RECORDED INFORMATION START
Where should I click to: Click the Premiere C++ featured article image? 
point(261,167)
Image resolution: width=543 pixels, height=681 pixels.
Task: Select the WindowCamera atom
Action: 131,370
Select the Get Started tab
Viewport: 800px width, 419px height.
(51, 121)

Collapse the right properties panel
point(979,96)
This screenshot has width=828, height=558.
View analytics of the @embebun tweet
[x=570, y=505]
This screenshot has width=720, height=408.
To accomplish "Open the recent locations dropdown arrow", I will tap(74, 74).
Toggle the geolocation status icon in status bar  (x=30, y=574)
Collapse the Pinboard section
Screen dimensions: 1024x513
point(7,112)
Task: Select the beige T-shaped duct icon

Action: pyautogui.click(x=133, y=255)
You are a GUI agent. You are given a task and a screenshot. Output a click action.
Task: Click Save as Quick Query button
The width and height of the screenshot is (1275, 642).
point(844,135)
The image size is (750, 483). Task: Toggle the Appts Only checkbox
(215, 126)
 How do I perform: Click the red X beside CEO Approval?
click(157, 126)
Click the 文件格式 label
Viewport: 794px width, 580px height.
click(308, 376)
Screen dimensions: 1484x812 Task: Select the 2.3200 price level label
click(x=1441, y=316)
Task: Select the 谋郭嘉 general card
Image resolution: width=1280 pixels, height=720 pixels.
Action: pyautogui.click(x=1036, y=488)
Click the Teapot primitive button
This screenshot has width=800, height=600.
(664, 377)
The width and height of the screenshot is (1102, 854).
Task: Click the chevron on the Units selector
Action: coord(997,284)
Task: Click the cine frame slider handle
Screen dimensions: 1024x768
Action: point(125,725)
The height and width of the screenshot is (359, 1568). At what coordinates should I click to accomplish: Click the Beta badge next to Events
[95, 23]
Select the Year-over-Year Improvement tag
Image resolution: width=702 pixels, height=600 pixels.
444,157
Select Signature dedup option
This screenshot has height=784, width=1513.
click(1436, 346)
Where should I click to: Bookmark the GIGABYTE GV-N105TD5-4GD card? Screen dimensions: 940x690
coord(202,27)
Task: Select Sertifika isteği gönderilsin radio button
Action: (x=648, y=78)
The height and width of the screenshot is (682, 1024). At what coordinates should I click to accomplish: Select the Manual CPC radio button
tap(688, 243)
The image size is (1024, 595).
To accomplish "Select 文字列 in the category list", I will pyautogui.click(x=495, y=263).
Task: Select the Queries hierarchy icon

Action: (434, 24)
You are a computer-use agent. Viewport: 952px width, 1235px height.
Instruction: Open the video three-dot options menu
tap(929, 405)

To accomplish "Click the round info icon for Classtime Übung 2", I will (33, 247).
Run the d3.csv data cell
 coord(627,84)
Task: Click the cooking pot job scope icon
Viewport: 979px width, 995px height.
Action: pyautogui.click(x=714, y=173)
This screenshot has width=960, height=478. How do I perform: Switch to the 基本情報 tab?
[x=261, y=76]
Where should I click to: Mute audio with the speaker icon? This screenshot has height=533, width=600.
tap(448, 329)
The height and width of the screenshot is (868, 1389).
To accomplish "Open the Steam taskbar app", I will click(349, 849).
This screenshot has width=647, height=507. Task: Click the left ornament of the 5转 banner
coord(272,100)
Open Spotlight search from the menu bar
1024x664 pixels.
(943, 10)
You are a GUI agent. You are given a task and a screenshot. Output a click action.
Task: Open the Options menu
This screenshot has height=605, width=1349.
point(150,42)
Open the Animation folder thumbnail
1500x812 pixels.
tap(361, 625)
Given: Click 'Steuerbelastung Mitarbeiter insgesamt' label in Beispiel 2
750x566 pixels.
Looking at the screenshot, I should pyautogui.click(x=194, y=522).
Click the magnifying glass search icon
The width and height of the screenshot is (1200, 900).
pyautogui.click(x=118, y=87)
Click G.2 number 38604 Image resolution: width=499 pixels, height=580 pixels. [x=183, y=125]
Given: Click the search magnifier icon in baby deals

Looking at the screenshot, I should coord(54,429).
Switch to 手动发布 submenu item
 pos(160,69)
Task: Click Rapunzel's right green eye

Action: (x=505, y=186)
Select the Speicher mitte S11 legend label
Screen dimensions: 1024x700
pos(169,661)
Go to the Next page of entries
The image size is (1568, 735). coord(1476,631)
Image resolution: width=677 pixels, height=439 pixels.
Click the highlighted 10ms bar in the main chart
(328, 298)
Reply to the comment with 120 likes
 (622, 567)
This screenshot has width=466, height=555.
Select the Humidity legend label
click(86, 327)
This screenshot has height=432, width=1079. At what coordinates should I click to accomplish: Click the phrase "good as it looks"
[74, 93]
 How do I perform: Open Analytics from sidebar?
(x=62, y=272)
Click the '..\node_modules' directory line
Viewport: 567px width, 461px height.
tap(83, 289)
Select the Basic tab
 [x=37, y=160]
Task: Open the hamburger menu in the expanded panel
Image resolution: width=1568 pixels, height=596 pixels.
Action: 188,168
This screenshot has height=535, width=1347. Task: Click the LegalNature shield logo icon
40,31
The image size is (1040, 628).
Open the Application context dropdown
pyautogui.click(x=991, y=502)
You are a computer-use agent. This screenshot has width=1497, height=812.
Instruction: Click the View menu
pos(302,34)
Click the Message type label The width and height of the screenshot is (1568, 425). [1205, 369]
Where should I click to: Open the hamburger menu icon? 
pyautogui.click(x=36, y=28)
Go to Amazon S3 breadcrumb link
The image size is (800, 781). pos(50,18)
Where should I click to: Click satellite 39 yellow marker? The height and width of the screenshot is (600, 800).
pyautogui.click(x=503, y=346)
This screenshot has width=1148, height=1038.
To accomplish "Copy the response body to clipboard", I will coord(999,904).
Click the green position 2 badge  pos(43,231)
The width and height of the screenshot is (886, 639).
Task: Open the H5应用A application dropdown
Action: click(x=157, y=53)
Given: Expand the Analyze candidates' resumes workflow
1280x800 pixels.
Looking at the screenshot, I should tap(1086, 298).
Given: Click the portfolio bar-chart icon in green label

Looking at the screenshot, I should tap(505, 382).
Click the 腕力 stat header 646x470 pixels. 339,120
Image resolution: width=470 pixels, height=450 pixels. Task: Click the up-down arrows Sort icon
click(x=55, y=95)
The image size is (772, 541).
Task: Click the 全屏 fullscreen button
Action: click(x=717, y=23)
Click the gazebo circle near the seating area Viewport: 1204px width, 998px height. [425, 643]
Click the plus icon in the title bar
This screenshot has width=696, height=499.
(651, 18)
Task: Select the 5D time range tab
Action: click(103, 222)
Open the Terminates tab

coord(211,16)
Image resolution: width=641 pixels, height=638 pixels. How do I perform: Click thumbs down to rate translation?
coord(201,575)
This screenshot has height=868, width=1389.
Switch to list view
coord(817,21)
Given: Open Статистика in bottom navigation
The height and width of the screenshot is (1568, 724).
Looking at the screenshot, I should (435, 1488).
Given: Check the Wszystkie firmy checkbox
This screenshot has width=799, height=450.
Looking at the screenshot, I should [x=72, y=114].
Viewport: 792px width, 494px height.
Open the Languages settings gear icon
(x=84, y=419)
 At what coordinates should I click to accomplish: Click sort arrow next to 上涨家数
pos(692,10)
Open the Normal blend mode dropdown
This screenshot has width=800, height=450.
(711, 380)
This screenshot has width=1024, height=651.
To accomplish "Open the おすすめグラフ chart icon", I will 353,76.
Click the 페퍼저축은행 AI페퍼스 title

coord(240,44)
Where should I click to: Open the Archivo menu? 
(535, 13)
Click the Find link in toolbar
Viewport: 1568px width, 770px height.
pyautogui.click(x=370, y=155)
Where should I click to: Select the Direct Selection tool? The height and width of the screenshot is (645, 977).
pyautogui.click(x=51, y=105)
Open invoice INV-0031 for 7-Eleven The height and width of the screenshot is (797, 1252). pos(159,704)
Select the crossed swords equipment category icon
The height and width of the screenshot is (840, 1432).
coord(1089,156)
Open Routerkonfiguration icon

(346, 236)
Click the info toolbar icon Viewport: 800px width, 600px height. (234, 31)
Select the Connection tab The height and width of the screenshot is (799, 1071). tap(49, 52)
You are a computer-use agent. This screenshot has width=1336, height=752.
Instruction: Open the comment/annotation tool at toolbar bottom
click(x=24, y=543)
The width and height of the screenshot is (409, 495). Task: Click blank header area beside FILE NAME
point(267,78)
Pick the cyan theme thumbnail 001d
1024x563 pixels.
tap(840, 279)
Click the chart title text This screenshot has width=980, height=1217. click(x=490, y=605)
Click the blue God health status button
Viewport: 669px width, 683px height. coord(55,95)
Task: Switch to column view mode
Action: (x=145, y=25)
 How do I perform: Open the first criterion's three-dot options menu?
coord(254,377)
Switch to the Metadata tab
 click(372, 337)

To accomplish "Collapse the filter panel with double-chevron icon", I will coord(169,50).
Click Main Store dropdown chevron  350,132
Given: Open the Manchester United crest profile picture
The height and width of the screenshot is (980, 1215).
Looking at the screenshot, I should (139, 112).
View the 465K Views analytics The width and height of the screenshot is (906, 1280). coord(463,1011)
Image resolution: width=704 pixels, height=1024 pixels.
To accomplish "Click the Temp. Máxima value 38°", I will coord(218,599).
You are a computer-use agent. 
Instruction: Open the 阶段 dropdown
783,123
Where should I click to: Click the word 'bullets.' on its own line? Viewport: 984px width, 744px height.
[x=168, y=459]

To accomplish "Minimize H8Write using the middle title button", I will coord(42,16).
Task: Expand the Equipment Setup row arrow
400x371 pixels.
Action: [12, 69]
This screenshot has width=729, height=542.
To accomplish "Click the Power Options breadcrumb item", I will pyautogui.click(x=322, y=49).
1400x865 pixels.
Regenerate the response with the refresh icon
RECORDED INFORMATION END
* _WHAT TO DO_
Among the entries above, the line containing "Instruction: Click the View menu", the line containing "This screenshot has width=1148, height=1038.", and all lines between them are to be restated word for word; nothing else belongs in the reply.

* _WORKED SOLUTION_
Instruction: Click the View menu
pos(302,34)
Click the Message type label The width and height of the screenshot is (1568, 425). [1205, 369]
Where should I click to: Open the hamburger menu icon? 
pyautogui.click(x=36, y=28)
Go to Amazon S3 breadcrumb link
The image size is (800, 781). pos(50,18)
Where should I click to: Click satellite 39 yellow marker? The height and width of the screenshot is (600, 800).
pyautogui.click(x=503, y=346)
This screenshot has width=1148, height=1038.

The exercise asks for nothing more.